- _WHAT YOU ARE ASKED TO DO_:
Print the lines of the entries below from the one with "Image resolution: width=1024" through the final line, exactly as they appear. The pictures are not part of the copy.
(RECORDS Opens)
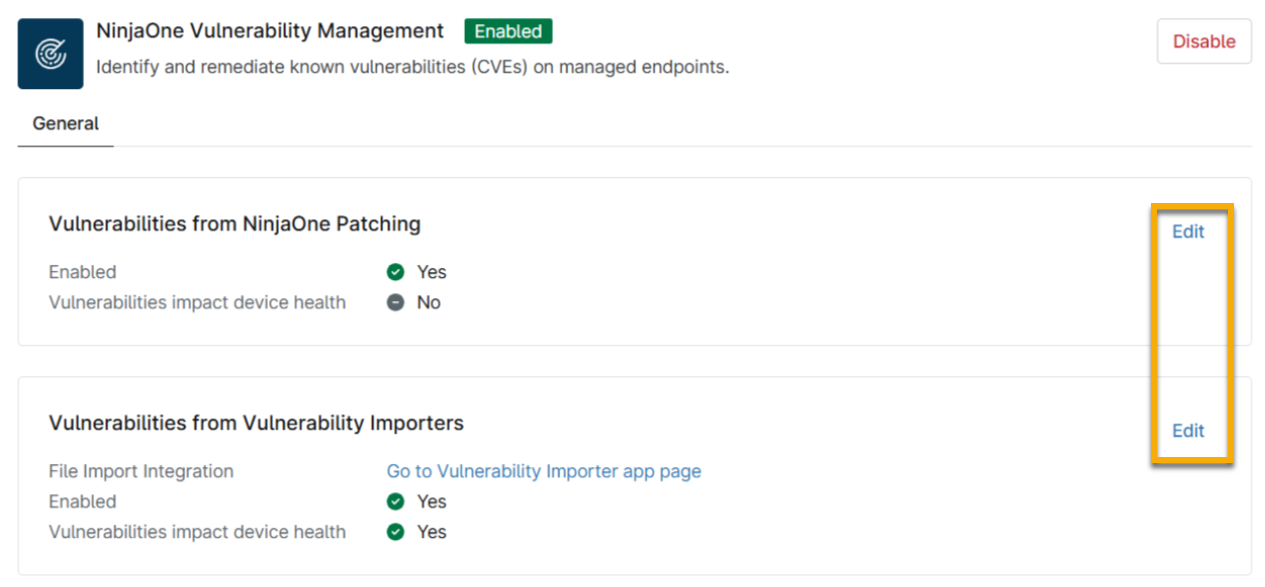Click impact device health label under NinjaOne Patching
This screenshot has width=1265, height=587.
tap(197, 303)
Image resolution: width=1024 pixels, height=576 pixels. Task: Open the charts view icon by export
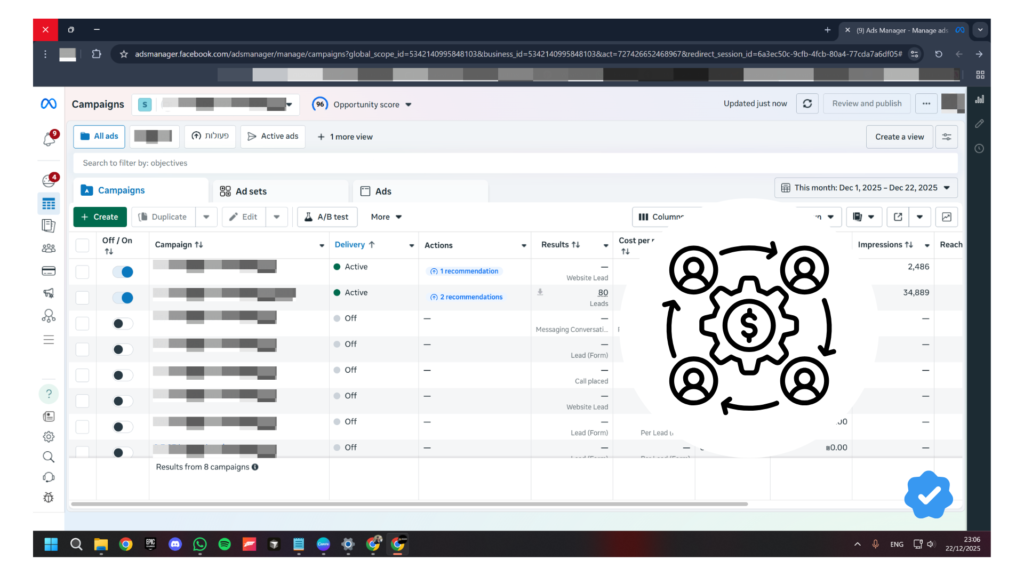tap(946, 217)
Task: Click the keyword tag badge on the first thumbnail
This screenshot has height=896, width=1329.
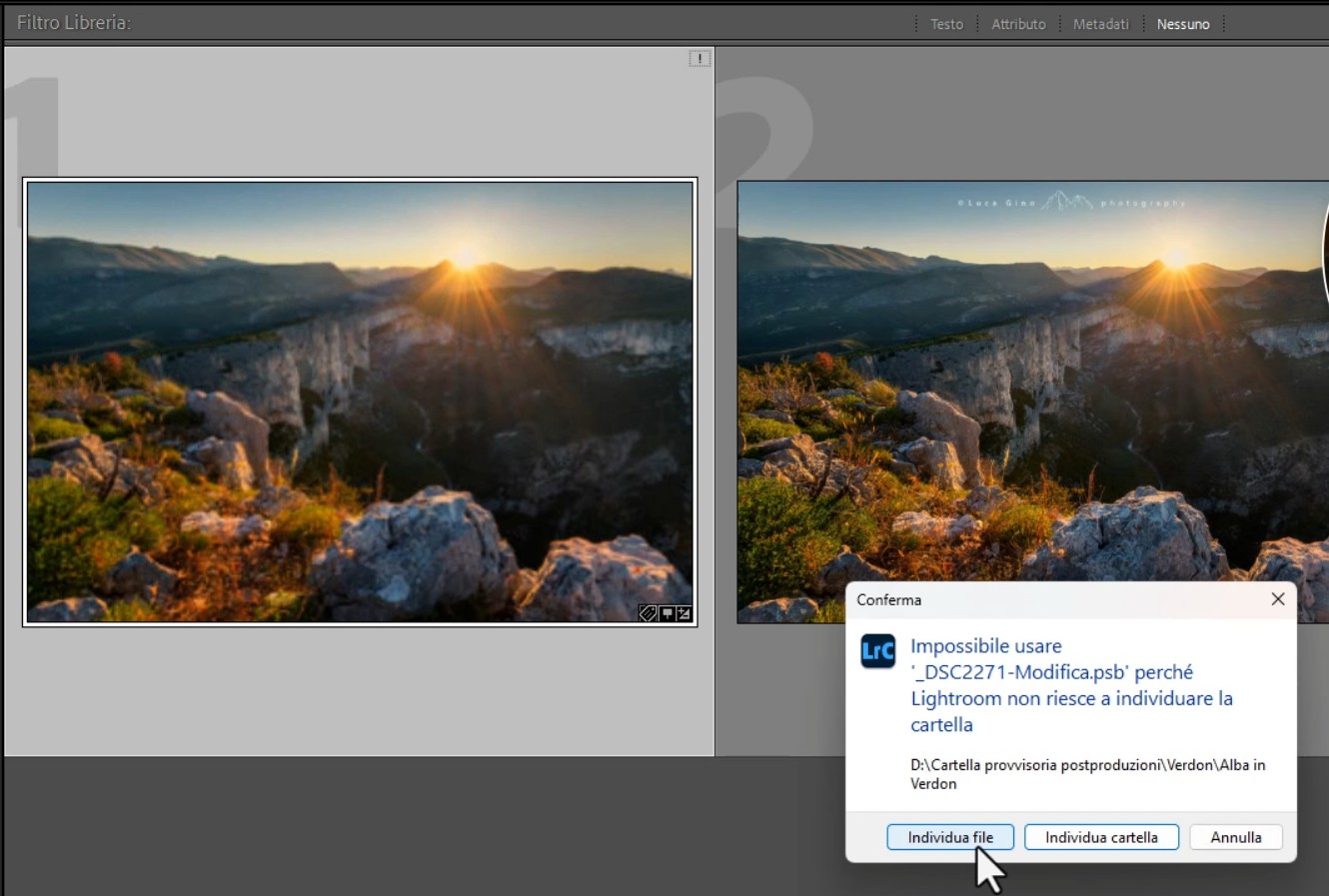Action: (x=648, y=612)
(RECORDS Closes)
- _SOLVED EXERCISE_:
Image resolution: width=1024 pixels, height=576 pixels. Task: Open the charts view icon by export
tap(946, 217)
Task: Click the keyword tag badge on the first thumbnail
This screenshot has height=896, width=1329.
Action: (x=648, y=612)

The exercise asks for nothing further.